# [Work required]
Write only the number of lines in the data that include the word "pixels".

# [Material to process]

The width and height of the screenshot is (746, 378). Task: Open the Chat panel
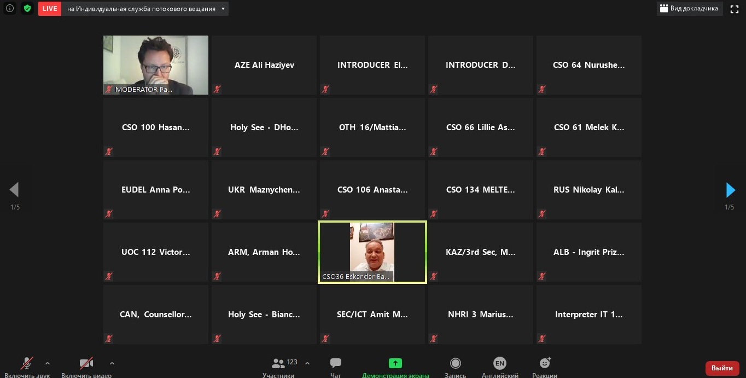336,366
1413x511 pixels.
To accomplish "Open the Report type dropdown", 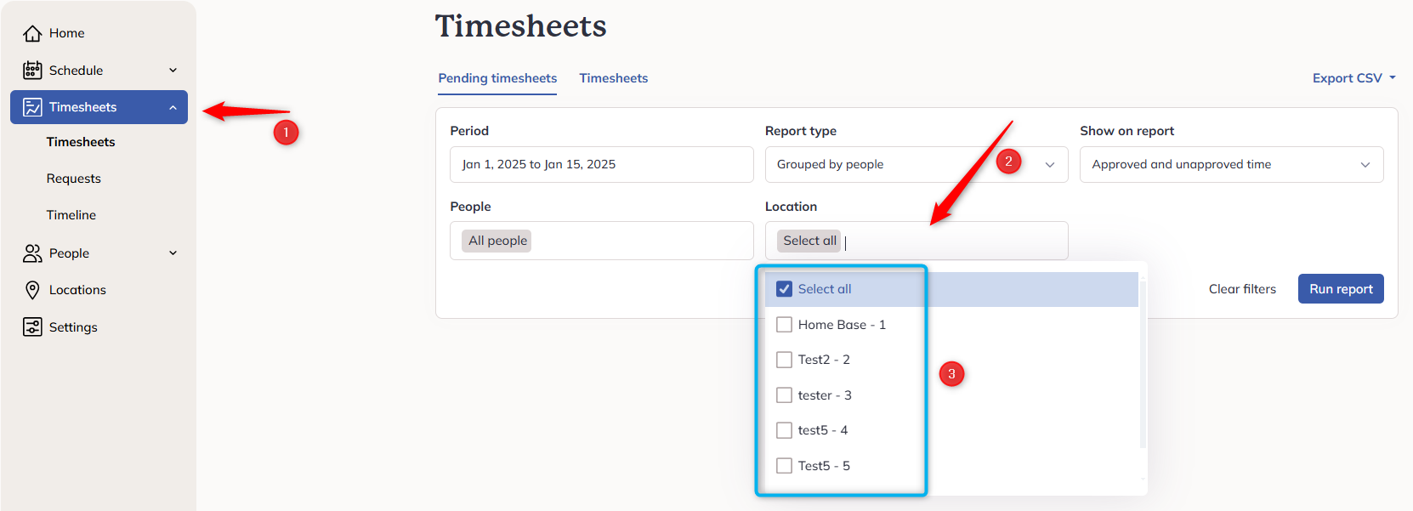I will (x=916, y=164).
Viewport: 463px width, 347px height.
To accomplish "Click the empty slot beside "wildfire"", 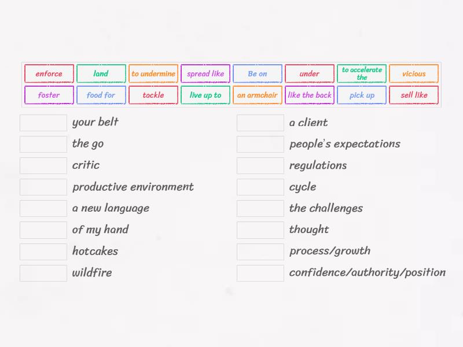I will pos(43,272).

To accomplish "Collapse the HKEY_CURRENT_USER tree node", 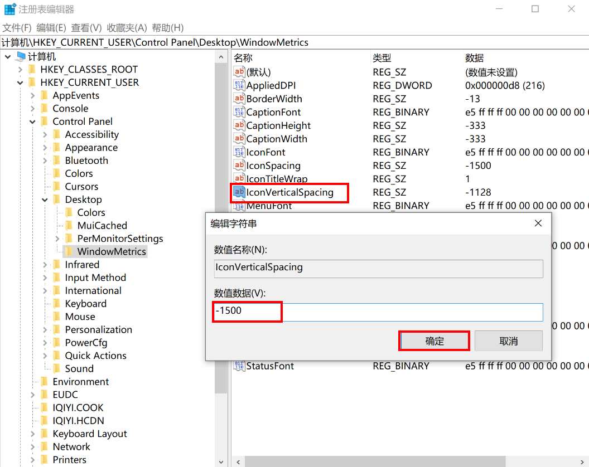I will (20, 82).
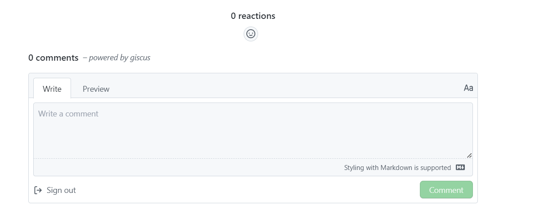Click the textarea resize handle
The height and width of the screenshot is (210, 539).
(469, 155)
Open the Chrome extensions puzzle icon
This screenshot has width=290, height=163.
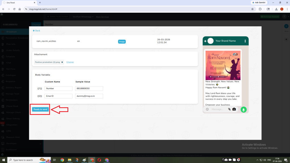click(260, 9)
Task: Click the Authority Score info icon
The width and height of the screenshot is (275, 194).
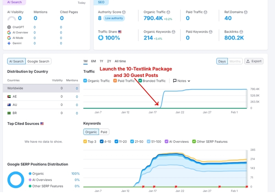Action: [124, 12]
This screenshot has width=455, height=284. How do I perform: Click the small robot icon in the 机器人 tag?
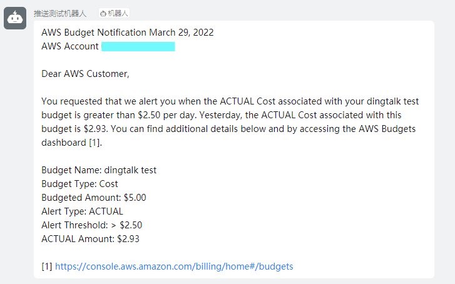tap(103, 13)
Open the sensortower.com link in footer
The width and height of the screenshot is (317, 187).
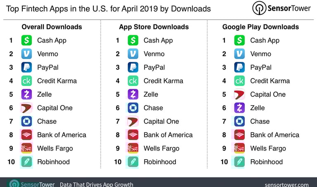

* * *

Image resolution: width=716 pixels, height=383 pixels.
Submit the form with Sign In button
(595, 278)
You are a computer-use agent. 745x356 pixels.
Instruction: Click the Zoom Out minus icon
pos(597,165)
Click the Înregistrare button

# [Exercise solution]
3